これはまさに古代ローマ人の目から見た奴隷管理法です。奴隷制は古代ローマの全時代を通して社会の基盤でした。あまりにも当然のものだったので、そんなものはいらないという人はいませんでした。
奴隷のしつけ方 解説者挨拶より
現代で言うところの、労働者のマネジメントです。奴隷制を労働者や社員に言い換えると、現在と古代ローマとの比較が簡単で理解しやすいです。
本書は11章で構成されています。
第1章 奴隷の買い方
第2章 奴隷の活用法
第3章 奴隷と性
第4章 奴隷は劣った存在か
第5章 奴隷の罰し方
第6章 なぜ拷問が必要か
第7章 奴隷の楽しみ
第8章 スパルタクスを忘れるな!
第9章 奴隷の解放
第10章 解放奴隷の問題
第11章 キリスト教徒と奴隷
本書を読む上で、
- なぜ、日本では社会人という単語があるのか
- なぜ、労働を美徳とする思想が蔓延し、サービス残業や賃金未払いが横行するのか
- なぜ、サラリーマンの副業が禁止されているのか
- なぜ、非正規労働者の労働待遇は、正社員と差別されているのか
このような視点で、現代と古代ローマ時代を対比することで、日本の労働環境と2000年前のローマと何が違うか、同じかが見えてきます。
かつ、私たちがどのように教師や経営者、上司に教育されてきたかも見えてきます。
結果として、
- 俺らは古代ローマ時代の奴隷と同じじゃないか!とか
- むしろ、2000年前の奴隷の方が俺らより全然まし!
といった、日本の労働環境の悪さ(もしくは環境の良さ)にいかに盲目的になっているか理解できます。
この本の著者は、マルクスシドニウスファルクスとなっていますが、トナー教授が膨大な古代文献を参考にした、古代ローマ時代の架空の人物です。
奴隷とは何か?
現代の私たち日本人には、奴隷という存在が何なのか想像がつきません。
現代の奴隷の定義は、
[1]自分の労働対価を得られず、経済搾取を受けている。
[2]搾取状態に陥る際、暴力・威嚇・恐怖によって囚われている。
となっています。
最も有名な奴隷は、アメリカ合衆国で16世紀から19世紀までに、アフリカから連れてこられた推定1200万人の黒人奴隷です。
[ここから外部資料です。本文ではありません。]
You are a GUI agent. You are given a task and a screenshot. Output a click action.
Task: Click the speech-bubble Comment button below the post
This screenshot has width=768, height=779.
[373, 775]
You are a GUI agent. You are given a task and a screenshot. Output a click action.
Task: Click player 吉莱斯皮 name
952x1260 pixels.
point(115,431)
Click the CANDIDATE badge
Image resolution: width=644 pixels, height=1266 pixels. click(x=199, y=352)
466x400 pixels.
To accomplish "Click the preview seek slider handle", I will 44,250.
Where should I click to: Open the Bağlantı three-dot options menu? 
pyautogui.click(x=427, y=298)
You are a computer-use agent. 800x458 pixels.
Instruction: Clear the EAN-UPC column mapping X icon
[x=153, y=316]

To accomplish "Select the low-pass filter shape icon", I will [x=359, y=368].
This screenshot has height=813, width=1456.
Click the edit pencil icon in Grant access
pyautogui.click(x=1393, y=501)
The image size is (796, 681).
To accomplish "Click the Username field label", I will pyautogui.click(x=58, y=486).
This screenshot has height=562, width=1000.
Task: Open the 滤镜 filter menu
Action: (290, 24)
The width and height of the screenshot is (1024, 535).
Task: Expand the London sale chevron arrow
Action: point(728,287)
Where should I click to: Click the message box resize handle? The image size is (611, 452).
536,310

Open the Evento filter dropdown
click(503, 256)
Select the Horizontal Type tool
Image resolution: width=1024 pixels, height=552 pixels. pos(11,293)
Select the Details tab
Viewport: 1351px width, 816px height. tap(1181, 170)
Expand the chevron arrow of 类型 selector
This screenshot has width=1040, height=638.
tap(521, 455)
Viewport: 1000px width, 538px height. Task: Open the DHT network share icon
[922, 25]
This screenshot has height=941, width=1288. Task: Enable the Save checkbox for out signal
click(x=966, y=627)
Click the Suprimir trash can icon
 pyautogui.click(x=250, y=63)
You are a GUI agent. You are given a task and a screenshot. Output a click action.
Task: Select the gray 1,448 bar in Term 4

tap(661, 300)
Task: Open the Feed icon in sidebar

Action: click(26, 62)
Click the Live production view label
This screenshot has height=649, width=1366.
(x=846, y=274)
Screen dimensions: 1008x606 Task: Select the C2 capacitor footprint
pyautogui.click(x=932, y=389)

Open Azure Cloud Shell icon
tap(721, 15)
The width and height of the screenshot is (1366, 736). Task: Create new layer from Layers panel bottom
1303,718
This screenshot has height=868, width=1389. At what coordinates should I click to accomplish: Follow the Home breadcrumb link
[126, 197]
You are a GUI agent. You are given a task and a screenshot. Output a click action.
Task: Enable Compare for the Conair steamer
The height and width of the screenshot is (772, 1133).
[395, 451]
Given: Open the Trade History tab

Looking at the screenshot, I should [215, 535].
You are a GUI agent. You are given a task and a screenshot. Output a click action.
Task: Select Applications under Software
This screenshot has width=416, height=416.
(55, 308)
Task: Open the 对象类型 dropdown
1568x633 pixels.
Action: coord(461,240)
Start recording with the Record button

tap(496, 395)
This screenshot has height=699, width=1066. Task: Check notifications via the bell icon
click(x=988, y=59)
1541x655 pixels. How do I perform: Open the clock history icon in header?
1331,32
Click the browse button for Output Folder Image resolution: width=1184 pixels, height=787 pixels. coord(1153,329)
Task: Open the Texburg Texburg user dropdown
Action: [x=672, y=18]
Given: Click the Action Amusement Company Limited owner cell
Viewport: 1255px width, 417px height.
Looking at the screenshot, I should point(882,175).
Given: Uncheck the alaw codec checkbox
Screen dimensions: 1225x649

劣悪な奴隷船で連れてこられ何万人も死者がでました。
タバコ農場で働く黒人奴隷 wikipedia Commons
1970年代まではアメリカでは元奴隷の黒人には選挙権もなく人種差別されてきました。
その後、徐々に差別意識は変わってきているものの、現在でも白人警官が無抵抗の黒人に発砲して死亡させる事件が度々ニュースになります。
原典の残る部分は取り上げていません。